Plaintiff’s counsel, Patricia Boyes, avers that she spent 3 hours preparing this motion at a billing rate of $320 per hour ($960). She requests an additional $1,280 for her anticipated reply and court appearance. The Court does not award sanctions for expenses not yet incurred. (See Cal. Code Civ. Proc. § 2023.030, subd. (a); Tucker v. Pacific Bell Mobile Services (2010) 186 Cal.App.4th 1548, 1551.) Consequently, the anticipated attorney fees are not compensable. The hourly rate and hours spent are otherwise reasonable. Finally, Plaintiff seeks the $60 filing fee and the $30 court reporter fee. These costs constitute reasonable expenses and Plaintiff is entitled to recover them. Accordingly, Plaintiff’s request for sanctions is GRANTED IN PART in the amount of $1,050.

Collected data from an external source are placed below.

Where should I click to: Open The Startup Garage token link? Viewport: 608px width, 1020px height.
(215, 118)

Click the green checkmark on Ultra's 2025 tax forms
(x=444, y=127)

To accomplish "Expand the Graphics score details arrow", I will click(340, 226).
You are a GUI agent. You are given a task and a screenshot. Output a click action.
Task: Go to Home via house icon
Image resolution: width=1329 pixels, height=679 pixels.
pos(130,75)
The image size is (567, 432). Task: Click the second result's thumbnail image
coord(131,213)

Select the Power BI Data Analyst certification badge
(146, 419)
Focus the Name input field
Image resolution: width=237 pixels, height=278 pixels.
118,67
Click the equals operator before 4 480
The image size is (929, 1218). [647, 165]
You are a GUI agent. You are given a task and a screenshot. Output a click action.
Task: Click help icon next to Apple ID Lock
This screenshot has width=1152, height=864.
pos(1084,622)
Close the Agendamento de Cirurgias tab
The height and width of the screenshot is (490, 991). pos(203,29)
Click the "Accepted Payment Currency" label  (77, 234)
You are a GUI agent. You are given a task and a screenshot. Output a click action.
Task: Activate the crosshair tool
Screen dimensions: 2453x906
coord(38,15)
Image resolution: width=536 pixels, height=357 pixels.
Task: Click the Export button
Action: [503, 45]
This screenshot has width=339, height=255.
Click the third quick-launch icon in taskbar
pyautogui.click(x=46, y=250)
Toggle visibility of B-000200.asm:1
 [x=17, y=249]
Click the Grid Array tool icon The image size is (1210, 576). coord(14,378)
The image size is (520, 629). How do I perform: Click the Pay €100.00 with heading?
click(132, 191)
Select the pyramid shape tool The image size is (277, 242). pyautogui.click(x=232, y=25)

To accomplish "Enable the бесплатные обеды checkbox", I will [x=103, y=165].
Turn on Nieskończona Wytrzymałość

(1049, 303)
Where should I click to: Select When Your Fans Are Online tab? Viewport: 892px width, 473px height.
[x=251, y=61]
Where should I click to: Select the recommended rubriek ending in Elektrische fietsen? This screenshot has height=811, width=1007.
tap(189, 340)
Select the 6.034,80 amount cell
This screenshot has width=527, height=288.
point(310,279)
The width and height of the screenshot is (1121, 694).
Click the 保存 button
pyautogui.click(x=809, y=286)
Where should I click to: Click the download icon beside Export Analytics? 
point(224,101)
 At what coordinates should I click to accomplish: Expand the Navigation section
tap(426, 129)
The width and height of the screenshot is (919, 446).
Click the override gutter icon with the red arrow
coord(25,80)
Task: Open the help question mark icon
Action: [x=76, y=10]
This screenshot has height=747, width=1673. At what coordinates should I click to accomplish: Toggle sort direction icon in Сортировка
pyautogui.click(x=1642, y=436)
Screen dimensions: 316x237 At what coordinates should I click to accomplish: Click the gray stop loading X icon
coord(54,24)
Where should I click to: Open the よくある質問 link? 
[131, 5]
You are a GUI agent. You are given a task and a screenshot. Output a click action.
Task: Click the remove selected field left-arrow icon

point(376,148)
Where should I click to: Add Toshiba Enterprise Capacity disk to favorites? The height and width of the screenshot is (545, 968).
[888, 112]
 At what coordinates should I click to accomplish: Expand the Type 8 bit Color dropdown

C. Defendant’s Request for Sanctions
D.
Defendant requests a total of $577.50 for opposing Plaintiff’s motion. As noted above, the Court shall impose a monetary sanction against any person who unsuccessfully makes or opposes a motion to compel a further response to an interrogatory or a request for admission, unless it finds that the one subject to the sanction acted with substantial justification or that other circumstances make the imposition of the sanction unjust. (Code Civ. Proc., § 2030.300, subd. (d); Code Civ. Proc., § 2033.290, subd. (d).)

Here, Plaintiff’s motion to compel further responses to the RFA, FI, and SI was successful. Therefore, Defendant’s request for an award of monetary sanctions against Plaintiff is DENIED.

Conclusion and Order

Plaintiff’s motion to compel further responses to the RFA, FI, and SI is GRANTED. Accordingly, within 20 calendar days of the date of the filing of this Order, Defendant shall serve verified code-compliant further responses to RFA Nos. 1, 17, and 18, FI Nos. 2.1-2.2, 2.5-2.7, and 17.1, and SI Nos. 42 and 47, without objection.

Plaintiff’s request for monetary sanctions against Defendant is GRANTED IN PART in the amount of $1,050. Accordingly, within 20 calendar days of the date of the filing of this Order, Defendant shall pay $1,050 to Plaintiff’s counsel.

Defendant’s request for monetary sanctions against Plaintiff is DENIED.